The danger of mosquitoes and West Nile virus

By August 22, 2012Archives

As people around the country experience waves of heat, many may also be experiencing the sting from large populations of mosquitoes. Due to a relatively warm winter and the ability of mosquitoes to adapt to the changing climate conditions, problems with these pests are on the rise and seniors are at a much higher risk for complications.

When mosquitoes bite, they generally cause a small area of red, raised skin that produces itching and feels hot to the touch. Most of the time, a mosquito bite does not cause a serious health risk. However, mosquitoes can carry West Nile virus, dengue fever and forms of encephalitis. When infected mosquitoes feed on someone, they are easily able to transmit the diseases.

The most pressing danger for seniors is the West Nile virus. According to the CDC, there have been more reports of West Nile virus this year than any other year in history. As of August 21, infections of West Nile have been confirmed in 38 states. The total cases confirmed by the CDC are 1,118, including 41 deaths. The highest number of cases can be found in the state of Texas, with 586 confirmed infections. The CDC warns that senior citizens are most likely to develop severe complications from the virus. Seniors and their caregivers are instructed to take special precautions when outdoors.

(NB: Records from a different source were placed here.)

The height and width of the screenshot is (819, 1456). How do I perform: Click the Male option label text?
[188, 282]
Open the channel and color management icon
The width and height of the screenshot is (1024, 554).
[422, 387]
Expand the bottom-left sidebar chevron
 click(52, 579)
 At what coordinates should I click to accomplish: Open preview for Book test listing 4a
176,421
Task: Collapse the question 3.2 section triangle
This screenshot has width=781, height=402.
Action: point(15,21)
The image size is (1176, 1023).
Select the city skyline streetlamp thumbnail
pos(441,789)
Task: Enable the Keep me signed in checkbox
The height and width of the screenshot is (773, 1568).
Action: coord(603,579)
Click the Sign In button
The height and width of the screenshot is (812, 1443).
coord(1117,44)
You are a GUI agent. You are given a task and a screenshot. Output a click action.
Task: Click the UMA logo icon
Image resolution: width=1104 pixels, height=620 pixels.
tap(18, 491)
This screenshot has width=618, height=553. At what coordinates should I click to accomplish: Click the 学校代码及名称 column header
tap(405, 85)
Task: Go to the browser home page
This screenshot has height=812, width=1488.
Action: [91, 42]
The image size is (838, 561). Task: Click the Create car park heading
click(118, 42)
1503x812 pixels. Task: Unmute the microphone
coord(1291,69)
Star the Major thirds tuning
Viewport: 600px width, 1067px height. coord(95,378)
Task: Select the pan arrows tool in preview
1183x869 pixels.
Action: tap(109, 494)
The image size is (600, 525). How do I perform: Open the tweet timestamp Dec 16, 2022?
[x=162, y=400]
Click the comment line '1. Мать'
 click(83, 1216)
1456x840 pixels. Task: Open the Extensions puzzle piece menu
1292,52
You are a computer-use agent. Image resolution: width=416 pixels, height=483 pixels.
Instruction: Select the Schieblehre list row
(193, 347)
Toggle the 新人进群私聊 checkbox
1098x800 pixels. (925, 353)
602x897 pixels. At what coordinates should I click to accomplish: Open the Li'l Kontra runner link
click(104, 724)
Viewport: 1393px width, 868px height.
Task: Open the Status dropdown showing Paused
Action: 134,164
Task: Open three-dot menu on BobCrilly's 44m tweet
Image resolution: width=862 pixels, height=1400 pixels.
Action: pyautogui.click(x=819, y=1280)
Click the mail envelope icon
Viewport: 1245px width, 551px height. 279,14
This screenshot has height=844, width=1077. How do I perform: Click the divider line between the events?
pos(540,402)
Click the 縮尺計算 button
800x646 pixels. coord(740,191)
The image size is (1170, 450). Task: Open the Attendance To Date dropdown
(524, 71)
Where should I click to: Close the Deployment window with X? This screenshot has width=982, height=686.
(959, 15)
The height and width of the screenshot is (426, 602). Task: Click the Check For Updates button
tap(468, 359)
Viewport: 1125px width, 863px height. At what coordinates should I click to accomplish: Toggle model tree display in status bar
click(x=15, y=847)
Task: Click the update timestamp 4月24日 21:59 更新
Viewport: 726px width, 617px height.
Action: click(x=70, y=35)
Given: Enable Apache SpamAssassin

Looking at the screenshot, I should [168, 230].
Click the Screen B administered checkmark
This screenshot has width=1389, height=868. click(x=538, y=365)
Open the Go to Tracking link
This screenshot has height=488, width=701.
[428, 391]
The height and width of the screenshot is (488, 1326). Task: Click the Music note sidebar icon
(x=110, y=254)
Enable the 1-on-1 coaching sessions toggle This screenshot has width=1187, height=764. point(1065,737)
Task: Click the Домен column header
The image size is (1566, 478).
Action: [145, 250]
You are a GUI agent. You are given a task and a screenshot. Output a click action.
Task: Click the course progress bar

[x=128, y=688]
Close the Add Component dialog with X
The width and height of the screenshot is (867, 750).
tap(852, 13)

Seniors are to seek medical care immediately if they develop symptoms of West Nile virus. If bitten by a mosquito, the signs that seniors or their caregivers should look for are:

  • Severe Headache
  • High Fever
  • Neck Stiffness
  • Confusion
  • Tremors
  • Convulsions
  • General Muscle Weakness

Severe cases of West Nile Virus generally require hospitalization, while some milder cases may be treated in a doctor’s office.

Prevention is vital to staying healthy. For seniors and their caregivers or at-home healthcare services, it is vital to plan ahead and use the following tips when outdoors:

  • Always apply insect repellent when outdoors, even if for a short period.
  • If possible, seniors should wear long-sleeves, pants and socks when outdoors.
  • Try to avoid spending too much time outside during peak mosquito time, which is from dusk to dawn.
  • Caregivers should remove any objects on the property that can collect water. Standing water is a prime area for mosquitoes.
  • Caregivers should check all windows and screens for holes or openings that allow mosquitoes to get indoors.